Basis of eligibility for an additional block NXX-X means that there has not been an NXX-X assigned to this switching entity/point of interconnection for this purpose. (Check the applicable space and, if applicable, provide the requested information).

 

____ NXX-X is necessary for distinct routing, rating or billing purposes

 

_____________________________________________________________________

 

_______________________________________________________________________________________

 

____ Other (Explanation required)

 

The applicant must provide an explanation of why existing resources assigned to that entity cannot satisfy this requirement.

 

____________________________________________________________________

 

______________________________________________________________________________________

 

1.8 Authorization for entry of RDBS and BRIDS information (Check applicable space).

 

_____ I have attached a completed Part 2 of this form.

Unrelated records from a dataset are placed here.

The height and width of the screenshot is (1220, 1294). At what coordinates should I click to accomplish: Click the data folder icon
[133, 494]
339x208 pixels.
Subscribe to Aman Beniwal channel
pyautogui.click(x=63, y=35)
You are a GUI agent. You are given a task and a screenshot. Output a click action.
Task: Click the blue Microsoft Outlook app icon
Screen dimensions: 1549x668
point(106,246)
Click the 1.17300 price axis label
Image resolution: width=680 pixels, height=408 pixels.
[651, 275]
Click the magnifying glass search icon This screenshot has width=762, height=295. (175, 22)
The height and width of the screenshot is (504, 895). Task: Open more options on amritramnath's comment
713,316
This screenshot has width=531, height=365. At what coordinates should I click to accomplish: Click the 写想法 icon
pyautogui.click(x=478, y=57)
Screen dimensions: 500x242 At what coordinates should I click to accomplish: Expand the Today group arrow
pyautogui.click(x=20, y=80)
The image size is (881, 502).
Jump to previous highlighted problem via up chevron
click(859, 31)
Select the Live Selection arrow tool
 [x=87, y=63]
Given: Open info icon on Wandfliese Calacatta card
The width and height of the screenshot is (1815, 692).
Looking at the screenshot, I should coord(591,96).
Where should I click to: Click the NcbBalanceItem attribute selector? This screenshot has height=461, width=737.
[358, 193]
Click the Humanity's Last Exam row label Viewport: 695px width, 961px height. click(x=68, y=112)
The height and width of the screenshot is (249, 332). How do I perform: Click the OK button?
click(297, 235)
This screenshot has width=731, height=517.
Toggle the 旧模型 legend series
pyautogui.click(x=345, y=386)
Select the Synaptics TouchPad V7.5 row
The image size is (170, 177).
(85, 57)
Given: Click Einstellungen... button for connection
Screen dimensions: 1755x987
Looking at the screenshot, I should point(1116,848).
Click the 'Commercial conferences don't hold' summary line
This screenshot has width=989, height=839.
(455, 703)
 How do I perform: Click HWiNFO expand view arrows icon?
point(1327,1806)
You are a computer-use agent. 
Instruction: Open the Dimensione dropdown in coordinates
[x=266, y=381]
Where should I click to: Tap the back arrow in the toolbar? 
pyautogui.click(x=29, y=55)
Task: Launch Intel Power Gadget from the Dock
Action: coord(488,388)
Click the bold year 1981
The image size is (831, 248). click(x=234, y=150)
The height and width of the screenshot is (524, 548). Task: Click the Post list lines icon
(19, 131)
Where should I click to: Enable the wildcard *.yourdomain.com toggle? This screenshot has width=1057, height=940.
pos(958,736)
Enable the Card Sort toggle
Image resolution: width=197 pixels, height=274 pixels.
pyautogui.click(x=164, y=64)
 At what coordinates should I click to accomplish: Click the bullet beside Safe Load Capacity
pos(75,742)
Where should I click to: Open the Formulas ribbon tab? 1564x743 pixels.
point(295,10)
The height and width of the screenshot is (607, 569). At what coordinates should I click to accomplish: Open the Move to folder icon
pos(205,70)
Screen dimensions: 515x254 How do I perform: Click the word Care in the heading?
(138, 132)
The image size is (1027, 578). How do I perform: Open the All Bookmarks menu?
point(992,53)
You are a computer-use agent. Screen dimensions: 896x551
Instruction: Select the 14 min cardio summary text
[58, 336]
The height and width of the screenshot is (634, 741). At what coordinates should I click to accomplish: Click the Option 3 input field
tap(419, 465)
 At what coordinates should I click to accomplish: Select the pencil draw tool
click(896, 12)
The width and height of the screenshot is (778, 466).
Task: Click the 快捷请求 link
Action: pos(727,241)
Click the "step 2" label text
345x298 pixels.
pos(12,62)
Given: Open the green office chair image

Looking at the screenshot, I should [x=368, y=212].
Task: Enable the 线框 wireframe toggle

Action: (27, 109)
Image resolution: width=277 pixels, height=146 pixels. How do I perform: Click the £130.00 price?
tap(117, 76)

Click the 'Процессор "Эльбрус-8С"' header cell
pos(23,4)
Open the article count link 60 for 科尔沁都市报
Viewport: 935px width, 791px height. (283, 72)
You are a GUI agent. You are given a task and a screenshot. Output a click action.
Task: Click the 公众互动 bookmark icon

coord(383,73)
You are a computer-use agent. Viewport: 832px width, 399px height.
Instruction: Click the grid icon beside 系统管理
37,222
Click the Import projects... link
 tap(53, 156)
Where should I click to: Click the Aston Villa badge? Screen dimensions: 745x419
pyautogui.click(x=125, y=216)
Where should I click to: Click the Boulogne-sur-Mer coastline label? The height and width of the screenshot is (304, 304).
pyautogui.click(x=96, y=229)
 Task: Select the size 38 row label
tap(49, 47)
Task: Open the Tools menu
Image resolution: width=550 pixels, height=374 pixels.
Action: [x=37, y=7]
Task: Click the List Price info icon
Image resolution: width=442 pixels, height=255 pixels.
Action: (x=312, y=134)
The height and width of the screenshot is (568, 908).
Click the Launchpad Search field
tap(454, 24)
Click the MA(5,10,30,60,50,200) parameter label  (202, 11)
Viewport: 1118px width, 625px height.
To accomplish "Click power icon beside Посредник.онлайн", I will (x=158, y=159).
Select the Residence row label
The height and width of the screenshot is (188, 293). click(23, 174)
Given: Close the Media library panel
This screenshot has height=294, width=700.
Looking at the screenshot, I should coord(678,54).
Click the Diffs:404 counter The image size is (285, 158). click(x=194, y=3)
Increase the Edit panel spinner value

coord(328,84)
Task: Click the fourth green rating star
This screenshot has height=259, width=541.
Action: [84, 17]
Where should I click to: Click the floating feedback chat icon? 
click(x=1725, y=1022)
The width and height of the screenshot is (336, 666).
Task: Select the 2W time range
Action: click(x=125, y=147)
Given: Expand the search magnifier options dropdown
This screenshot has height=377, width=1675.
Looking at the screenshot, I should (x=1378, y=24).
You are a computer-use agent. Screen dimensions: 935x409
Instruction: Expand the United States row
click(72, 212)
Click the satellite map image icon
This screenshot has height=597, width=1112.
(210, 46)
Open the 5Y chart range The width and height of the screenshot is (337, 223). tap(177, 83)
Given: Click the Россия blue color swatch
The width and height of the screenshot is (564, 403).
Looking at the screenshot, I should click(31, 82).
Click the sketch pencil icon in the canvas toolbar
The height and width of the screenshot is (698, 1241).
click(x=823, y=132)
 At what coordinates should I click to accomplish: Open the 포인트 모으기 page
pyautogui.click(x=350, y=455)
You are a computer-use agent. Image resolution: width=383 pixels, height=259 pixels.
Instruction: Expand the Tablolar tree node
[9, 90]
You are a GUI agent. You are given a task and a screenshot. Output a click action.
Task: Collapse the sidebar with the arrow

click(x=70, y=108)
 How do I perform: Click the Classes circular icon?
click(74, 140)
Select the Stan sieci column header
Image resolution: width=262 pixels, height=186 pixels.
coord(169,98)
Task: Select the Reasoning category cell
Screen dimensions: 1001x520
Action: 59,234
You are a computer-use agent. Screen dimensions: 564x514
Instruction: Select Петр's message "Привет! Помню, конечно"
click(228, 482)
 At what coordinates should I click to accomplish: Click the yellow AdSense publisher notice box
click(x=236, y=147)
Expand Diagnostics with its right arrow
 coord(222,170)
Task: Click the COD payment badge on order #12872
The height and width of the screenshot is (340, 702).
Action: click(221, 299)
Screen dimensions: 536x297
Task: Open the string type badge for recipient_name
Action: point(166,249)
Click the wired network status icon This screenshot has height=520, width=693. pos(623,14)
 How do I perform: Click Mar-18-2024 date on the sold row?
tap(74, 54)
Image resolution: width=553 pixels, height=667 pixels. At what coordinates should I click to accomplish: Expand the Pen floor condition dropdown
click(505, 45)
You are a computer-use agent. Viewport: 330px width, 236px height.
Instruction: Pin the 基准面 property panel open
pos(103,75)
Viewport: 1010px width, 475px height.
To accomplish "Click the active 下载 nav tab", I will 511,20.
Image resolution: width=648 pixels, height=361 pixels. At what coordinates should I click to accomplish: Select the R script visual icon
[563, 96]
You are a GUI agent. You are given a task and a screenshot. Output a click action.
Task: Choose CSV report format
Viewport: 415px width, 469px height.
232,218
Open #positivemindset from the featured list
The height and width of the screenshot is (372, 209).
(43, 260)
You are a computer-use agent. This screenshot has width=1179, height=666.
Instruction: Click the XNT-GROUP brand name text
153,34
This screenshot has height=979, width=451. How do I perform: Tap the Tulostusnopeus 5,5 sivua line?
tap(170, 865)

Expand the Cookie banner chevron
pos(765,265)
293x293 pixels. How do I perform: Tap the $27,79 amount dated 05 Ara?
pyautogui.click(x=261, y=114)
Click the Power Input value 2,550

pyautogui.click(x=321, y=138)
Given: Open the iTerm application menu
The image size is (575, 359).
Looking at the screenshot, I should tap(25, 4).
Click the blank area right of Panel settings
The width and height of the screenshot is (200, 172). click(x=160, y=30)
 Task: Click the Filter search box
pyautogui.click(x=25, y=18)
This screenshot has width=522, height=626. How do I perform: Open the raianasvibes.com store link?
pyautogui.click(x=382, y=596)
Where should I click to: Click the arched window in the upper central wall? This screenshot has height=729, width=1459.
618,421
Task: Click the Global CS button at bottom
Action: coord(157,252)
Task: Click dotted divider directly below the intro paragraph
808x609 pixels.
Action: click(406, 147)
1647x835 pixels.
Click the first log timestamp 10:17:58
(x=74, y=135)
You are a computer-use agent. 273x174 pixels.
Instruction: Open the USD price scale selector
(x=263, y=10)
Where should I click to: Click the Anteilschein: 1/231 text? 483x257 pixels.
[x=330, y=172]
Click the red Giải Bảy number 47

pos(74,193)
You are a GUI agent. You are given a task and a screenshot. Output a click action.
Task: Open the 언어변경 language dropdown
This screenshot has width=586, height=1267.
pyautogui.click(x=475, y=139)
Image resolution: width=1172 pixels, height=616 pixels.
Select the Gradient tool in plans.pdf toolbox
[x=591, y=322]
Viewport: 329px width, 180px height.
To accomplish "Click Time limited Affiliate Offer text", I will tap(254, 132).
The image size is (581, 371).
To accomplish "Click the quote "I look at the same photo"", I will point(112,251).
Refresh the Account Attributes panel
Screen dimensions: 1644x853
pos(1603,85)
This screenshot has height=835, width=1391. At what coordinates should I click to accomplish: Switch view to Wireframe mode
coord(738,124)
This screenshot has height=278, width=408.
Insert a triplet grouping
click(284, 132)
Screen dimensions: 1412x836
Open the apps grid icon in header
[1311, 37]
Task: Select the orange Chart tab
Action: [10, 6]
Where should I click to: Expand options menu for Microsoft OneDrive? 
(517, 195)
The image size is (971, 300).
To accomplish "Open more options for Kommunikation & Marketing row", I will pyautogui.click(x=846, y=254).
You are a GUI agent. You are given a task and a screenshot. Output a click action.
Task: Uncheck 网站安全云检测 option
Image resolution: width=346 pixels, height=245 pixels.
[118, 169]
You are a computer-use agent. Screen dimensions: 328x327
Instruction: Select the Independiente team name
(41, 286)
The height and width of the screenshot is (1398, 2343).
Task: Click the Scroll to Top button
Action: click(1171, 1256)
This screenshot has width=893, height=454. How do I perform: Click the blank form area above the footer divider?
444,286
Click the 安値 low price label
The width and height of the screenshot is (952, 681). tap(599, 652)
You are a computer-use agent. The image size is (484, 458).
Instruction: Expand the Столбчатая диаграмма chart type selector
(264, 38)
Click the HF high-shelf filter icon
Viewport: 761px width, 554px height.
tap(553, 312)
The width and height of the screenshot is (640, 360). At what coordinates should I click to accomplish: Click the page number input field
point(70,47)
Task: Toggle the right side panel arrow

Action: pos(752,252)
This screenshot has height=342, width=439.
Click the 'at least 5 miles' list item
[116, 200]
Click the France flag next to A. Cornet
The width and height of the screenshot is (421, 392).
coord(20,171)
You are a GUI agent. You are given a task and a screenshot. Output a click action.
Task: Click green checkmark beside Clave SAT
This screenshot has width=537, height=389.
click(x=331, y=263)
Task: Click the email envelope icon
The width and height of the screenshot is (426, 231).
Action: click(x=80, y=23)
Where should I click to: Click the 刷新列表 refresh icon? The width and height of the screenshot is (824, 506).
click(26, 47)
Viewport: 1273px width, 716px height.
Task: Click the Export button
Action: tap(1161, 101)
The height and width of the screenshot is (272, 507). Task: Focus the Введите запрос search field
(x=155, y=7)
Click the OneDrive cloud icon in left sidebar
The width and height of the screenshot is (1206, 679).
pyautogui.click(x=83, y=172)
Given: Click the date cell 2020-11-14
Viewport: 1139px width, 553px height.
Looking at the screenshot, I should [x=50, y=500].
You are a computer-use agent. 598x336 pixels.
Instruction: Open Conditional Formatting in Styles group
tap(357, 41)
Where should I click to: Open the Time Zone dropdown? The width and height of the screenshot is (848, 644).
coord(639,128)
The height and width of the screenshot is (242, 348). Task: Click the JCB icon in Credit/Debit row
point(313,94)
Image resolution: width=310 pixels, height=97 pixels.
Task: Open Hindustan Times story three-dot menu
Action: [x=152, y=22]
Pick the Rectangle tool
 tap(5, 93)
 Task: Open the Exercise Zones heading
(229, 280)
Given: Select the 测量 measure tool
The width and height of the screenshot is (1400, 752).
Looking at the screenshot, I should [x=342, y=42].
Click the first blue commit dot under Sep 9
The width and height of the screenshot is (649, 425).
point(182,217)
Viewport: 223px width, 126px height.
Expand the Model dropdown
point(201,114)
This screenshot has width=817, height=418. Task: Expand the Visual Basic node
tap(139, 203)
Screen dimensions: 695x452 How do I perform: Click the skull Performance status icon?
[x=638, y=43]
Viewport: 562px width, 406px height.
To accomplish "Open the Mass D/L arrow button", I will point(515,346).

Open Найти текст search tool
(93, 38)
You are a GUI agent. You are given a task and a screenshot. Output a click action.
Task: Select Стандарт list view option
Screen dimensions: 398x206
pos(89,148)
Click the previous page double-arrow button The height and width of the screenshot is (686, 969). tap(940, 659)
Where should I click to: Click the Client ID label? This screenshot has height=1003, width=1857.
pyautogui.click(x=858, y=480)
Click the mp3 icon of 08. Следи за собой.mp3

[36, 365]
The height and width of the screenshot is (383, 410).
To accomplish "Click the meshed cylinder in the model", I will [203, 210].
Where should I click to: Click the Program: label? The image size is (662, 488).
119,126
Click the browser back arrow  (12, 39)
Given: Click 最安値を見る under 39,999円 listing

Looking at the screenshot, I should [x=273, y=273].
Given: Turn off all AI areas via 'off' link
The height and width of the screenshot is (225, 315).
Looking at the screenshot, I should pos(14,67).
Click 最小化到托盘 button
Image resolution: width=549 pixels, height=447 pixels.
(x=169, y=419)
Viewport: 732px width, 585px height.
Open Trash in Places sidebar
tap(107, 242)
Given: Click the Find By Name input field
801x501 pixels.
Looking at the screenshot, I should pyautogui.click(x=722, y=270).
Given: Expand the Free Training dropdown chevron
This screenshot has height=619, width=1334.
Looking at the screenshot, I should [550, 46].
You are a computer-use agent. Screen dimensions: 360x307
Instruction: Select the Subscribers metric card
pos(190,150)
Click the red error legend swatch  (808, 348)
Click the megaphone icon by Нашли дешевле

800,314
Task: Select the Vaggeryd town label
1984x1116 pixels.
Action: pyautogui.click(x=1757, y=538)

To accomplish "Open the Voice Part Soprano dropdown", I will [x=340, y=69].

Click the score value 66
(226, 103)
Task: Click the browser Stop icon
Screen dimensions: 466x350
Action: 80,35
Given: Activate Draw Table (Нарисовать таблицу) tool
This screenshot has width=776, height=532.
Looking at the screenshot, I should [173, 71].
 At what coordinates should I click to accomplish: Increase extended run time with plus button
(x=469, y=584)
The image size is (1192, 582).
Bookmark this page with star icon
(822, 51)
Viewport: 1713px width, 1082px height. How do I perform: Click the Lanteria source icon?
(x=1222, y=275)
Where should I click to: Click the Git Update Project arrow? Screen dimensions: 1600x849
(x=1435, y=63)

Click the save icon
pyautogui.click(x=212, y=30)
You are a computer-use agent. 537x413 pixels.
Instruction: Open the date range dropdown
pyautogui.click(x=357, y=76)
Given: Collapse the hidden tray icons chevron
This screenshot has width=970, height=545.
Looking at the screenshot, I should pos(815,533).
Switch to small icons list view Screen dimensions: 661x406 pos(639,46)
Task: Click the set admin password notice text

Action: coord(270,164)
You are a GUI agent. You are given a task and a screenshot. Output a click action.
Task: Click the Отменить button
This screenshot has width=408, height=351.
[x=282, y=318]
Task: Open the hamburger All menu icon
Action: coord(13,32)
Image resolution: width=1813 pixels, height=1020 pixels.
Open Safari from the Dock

This is the Pooling Administrator's authorization to input/revise the indicated RDBS and/or BRIDS data. Further, I understand that the Pooling Administrator may not be the authorized party to input the data. The authorization and/or data input responsibilities are determined on an Operating Company Number level. If the Pooling Administrator advises me that said Pooling Administrator does not have Administrative Operating Company Number (AOCN) responsibility for my data inputs, I will contact Bellcore-TRA to determine the correct AOCN company. Upon that determination, I will submit Part 2 directly to the AOCN company for input to RDBS and BRIDS.

 

_____ Part 2 of this form is not attached. RDBS and BRIDS input will be the responsibility of the applicant. The ?? calendar day nation-wide minimum interval cut-over for RDBS and BRIDS will not begin until input into RDBS and BRIDS has been completed.